What we're seeing so far is the consumer is not shifting. Also, it was really important when we did our research years ago, we knew Alphabet was a leader in AI. So they were more slow to adopt the technology because they were fearful of its results and how the consumer would respond, some of the regulatory issues, but as it got pushed forward, they were right there, neck and neck with adding it to search. So it looks like it's working for them.
Generally, we're also seeing this search, the generative search, is becoming a new feature, not replacing the old feature. So it's a new way for people to search. It's creating more searches. It's not cannibalizing the core business model. It's just costing a lot more money to set it up and build it and run it. And so we're mindful of that risk. You always have these tech changes that can knock a business off of its moat. We're not seeing that yet. So we've been holding steady with our investment there, but there is a path, there is a window you have to be mindful of what it could mean in the future.

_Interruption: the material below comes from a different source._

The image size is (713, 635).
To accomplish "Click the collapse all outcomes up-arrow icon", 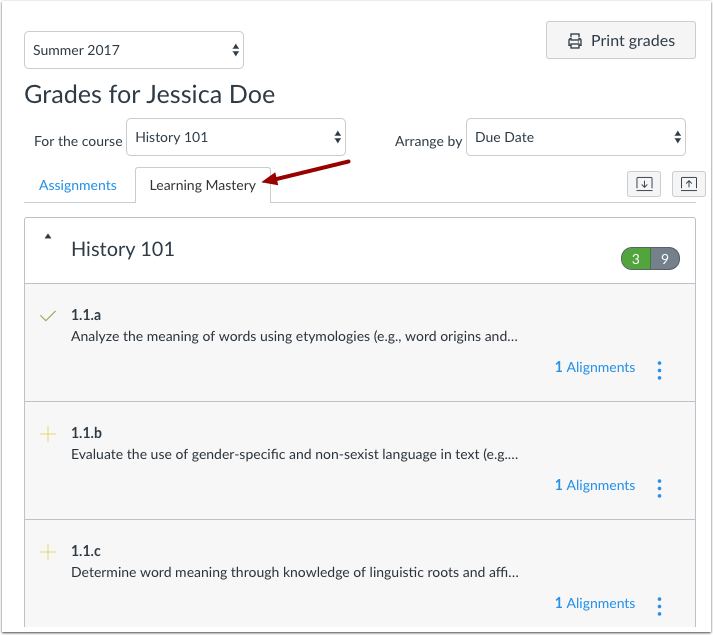I will click(689, 183).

SG: All right. Thank you so much. Your recent letter also discusses Airbus SE (XPAR:AIR, Financial). While the company is currently struggling with supply chain disruptions, what advantages does it have over Boeing (BA, Financial) in the long term outside of the 737 MAX issues?
DK: Good question. Well, thankfully, Airbus is struggling with supply chain disruptions rather than struggling like they were during Covid of not being able to take anybody anywhere. So it's a different set of challenges.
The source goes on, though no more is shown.